With CodeThreat custom rule engine, we have wide language and framework support without sacrificing quality.
- A CodeThreat account. Contact [email protected] if you don't have one yet. or subscribe with basic plan from github marketplace
- Aaand that's all! Now you are ready to jump!
-
CI/CD Native Analysis: Crafted for modern CI/CD pipelines, CodeThreat integrates seamlessly, analyzing your code in real-time as you progress through your SDLC.
-
Unmatched Versatility: Whether you're on a self-hosted agent or a cloud-based one, CodeThreat's flexible design accommodates your setup, ensuring a hassle-free experience.
-
Source Code Elevation: With CodeThreat, there's no need to compile your source code before a scan. Upload your code directly, and let our powerful scanner handle the rest. Shift left smartly in your CI/CD and save invaluable time.
-
Deep Dive into Binaries: Not just restricted to source code, CodeThreat can also scan .NET DLLs and executables, decompiling and analyzing assemblies to ensure even your binary files are not hiding vulnerabilities.
-
Swift & Accurate: Wave goodbye to annoying false positives. With our adaptive rule set, you're ensured a quick, precise analysis, letting you dive deep into root causes without distractions.
-
Install the Extension: Locate the "CodeThreat SAST" extension in the Azure DevOps marketplace and install it to your organization.
-
Configure Service Endpoint:
- Navigate to your Project Settings and then Service Connections.
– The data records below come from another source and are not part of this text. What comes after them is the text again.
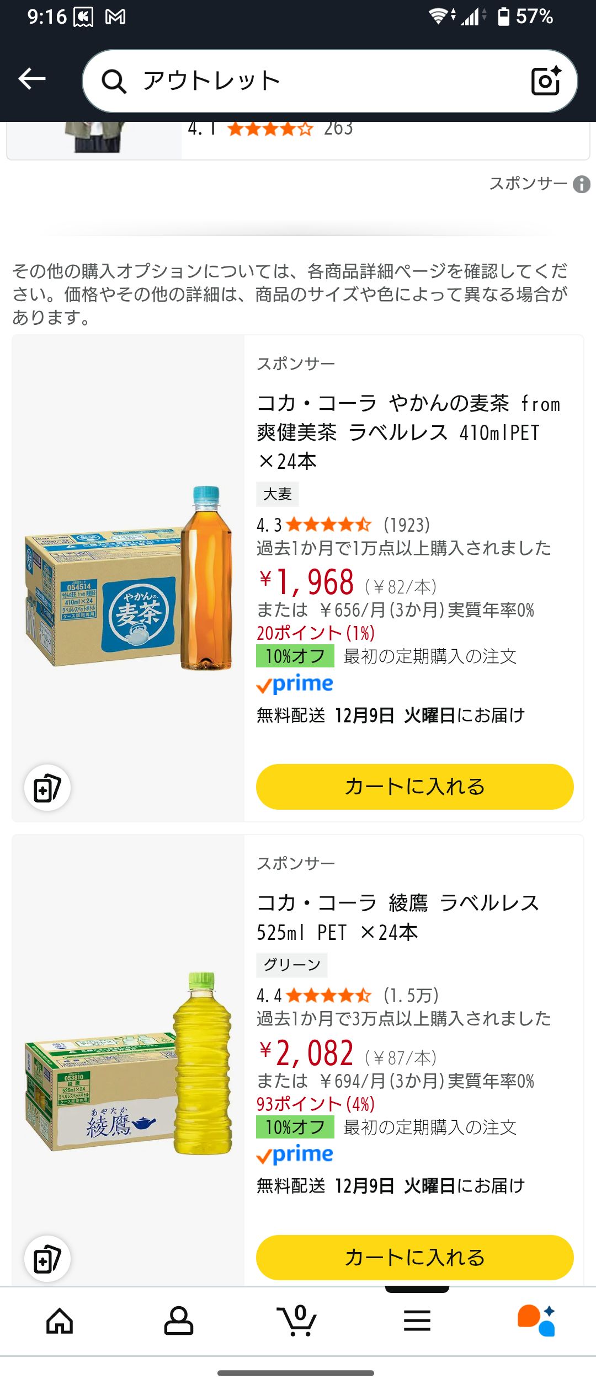Launch the Rufus AI assistant icon
Image resolution: width=596 pixels, height=1390 pixels.
coord(536,1321)
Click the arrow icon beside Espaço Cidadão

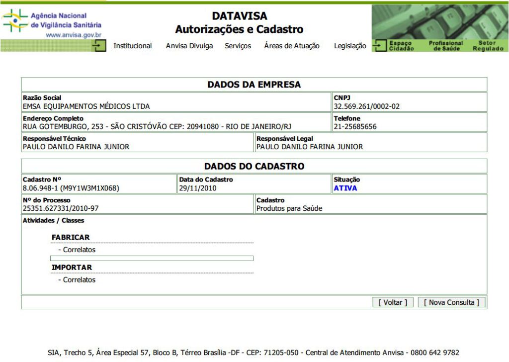point(380,46)
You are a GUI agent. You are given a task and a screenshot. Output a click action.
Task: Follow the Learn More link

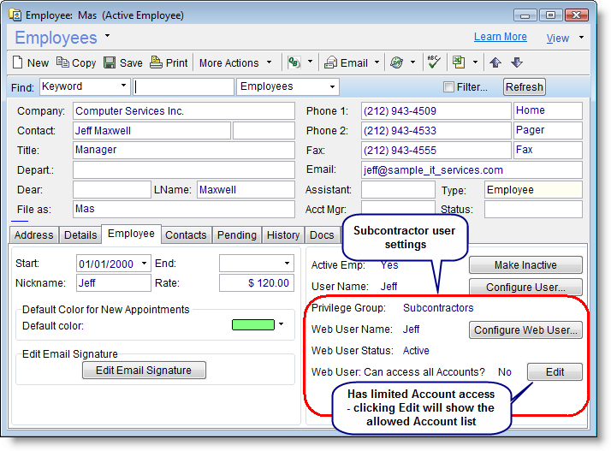tap(500, 37)
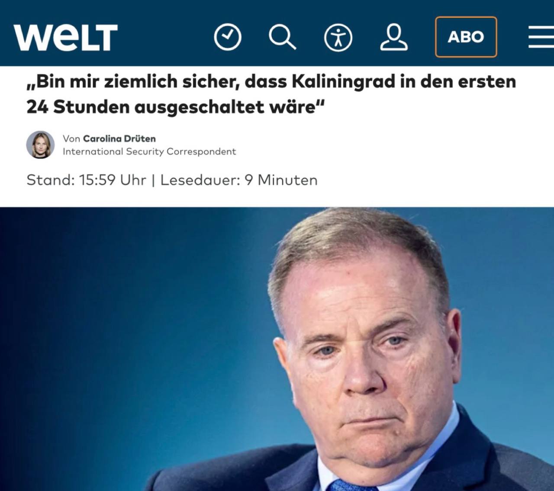
Task: Click Carolina Drüten's round author avatar
Action: (41, 144)
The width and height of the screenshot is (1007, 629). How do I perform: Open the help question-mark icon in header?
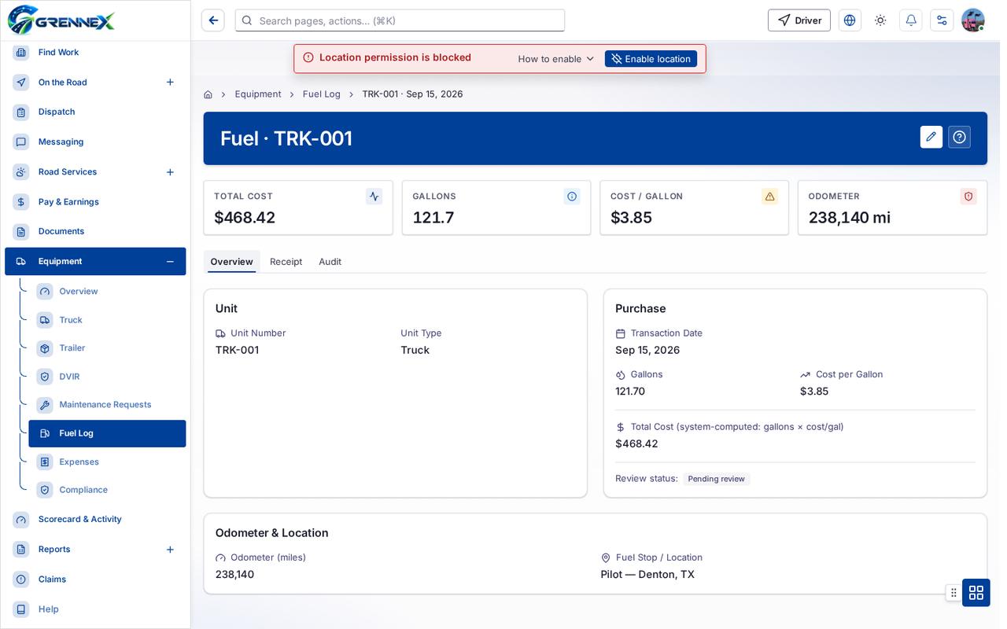pyautogui.click(x=959, y=137)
- Create a new CodeThreat Service Endpoint.
- Fill in the details:
- Server Url:
https://cloud.codethreat.com - Username: (if applicable)
- Password: (if applicable)
- CodeThreat Token: (your token)
- Azure Token: (for connecting to repos)
- Server Url:
- The permission setting required for the Azure Token you will generate must include at least "Code: Read & Write”
-
Integrate into Pipeline:
- Add the "CodeThreat Analysis - Scan" task to your pipeline.
- Choose the configured CodeThreat Service Endpoint.
- Specify the necessary parameters, such as Organization, Project Name, thresholds for critical and high findings, conditions, etc.
Variable Example Value Description Type Required Default Max number of critical 5 Failed condition for maximum critical number of found issues Number No N/A Max number of high 20 Failed condition for maximum high number of found issues Number No N/A Sca Max number of critical 23 Failed condition for maximum critical number of found issues, for sca Number No N/A Sca Max number of high 23 Failed condition for maximum high number of found issues, for sca Number No N/A Weakness Is .*injection,buffer.over.read,mass.assigment Failed condition for found issues weakness id's. String No N/A Condition "OR" It checks failed arguments(max_number_of_critical, max_number_of_high) using with "and" or "or". String No AND Sync Scan true If you don't want to wait for the pipeline to finish scanning, set it to false Boolean No true Policy Name Advanced Security For example, Advanced Security, SAST Scan, SCA Scan, etc. By default Advanced Security. String No Advanced Security -
Run & Review:
- Execute your pipeline and let CodeThreat analyze your code.
- Review the findings in the "CodeThreat SAST" tab in the build results or go to the scan report link via console logs.
Stay secure with every commit. With CodeThreat SAST, you're not just writing code; you're crafting secure applications.